OK, the direction of precession of a gyroscope.

The first image shows a gimbal mounted gyroscope wheel. From outside to inside there is a yellow housing and a red housing.

I define three axes:

• Roll axis - the gyroscope wheel spins around the roll axis.
• Pitch axis - motion of the red housing. As you can see, the gimbal mounting ensures the pitch axis is perpendicular to the roll axis.
• Swivel axis - motion of the yellow housing.

First I will discusse a state of uniform precession:
the wheel is spinning fast.
there is some swivel.

The second image shows a single quadrant. The idea is to think of that quadrant as having a fixed position relative to the red housing, with sections of spinning wheel moving through that quadrant

The mass moving through that quadrant is moving towards the swivel axis.

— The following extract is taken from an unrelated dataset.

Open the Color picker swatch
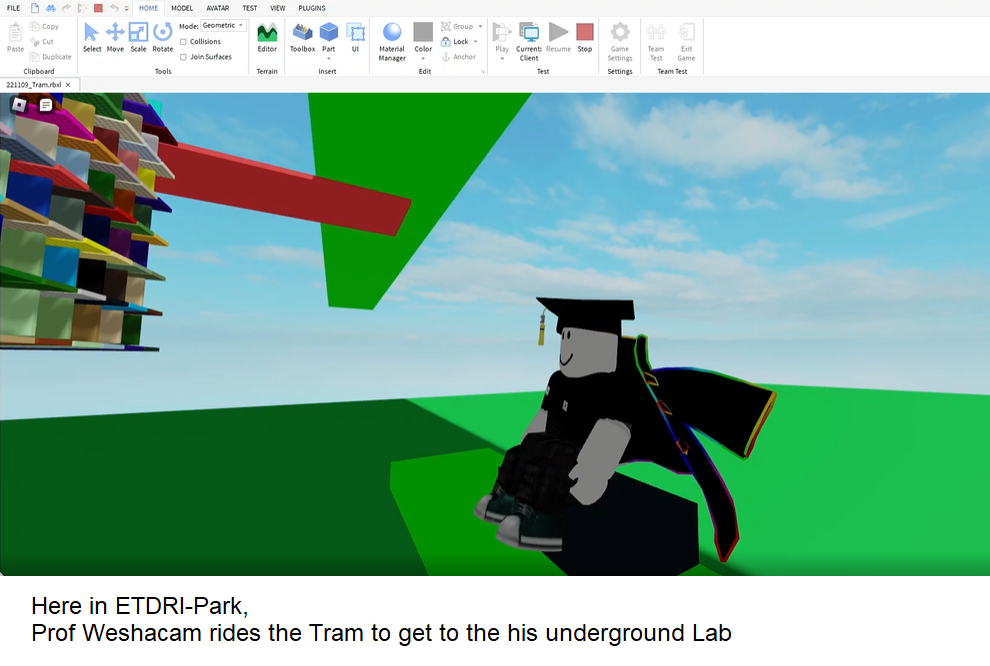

Think of a point particle somewhere along the wheel rim, for example the point where the green arrow starts. That point is circumnavigating the swivel axis, with a corresponding velocity. Moving closer to the swivel axis that point will tend to pull ahead of the overall swiveling motion.

The brown cilinder represents a weight that tends to pitch the gyroscope wheel.

In two of the quadrants the wheel mass moving through that quadrant is moving towards the swivel axis, in the other two away from the swivel axis.

The green arrows represent tendency for each quadrant when the wheel is spinning and swiveling. The tendencies from the four quadrants combined add up to a pitching effect.

(Incidentally, given a spin rate and precession rate one can calculate the corresponding tendency to pitch by integrating the effect around the wheel.)

The reason the brown weight is not pitching the wheel down is that the combination of the wheel spinning and swiveling gives a tendency to pitch up that keeps the brown weight from pitching down.

The key factor is motion. The tendency to pitch as represented by the green arrows arises if the wheel is spinning and swiveling. Likewise, when there is spinning and pitching then swiveling motion starts.

In a demonstration the gyroscope wheel is initially just spinning. Then a torque is added. The gyroscope wheel yields a little to the torque, the motion of yielding to the torque is a pitching motion, that gives a swiveling motion, that swiveling motion counteracts the torque, so the wheel doesn't pitch any further. In demonstrations the gyroscope wheel is usually spinning so fast that the pitching motion is imperceptably small.

General remark:
Concepts such as the spin angular momentum vector are very powerful, but they are highly abstract concepts, and inaccessible to physical understanding. For understanding cause and effect one has to track down the physics in terms of force/momentum.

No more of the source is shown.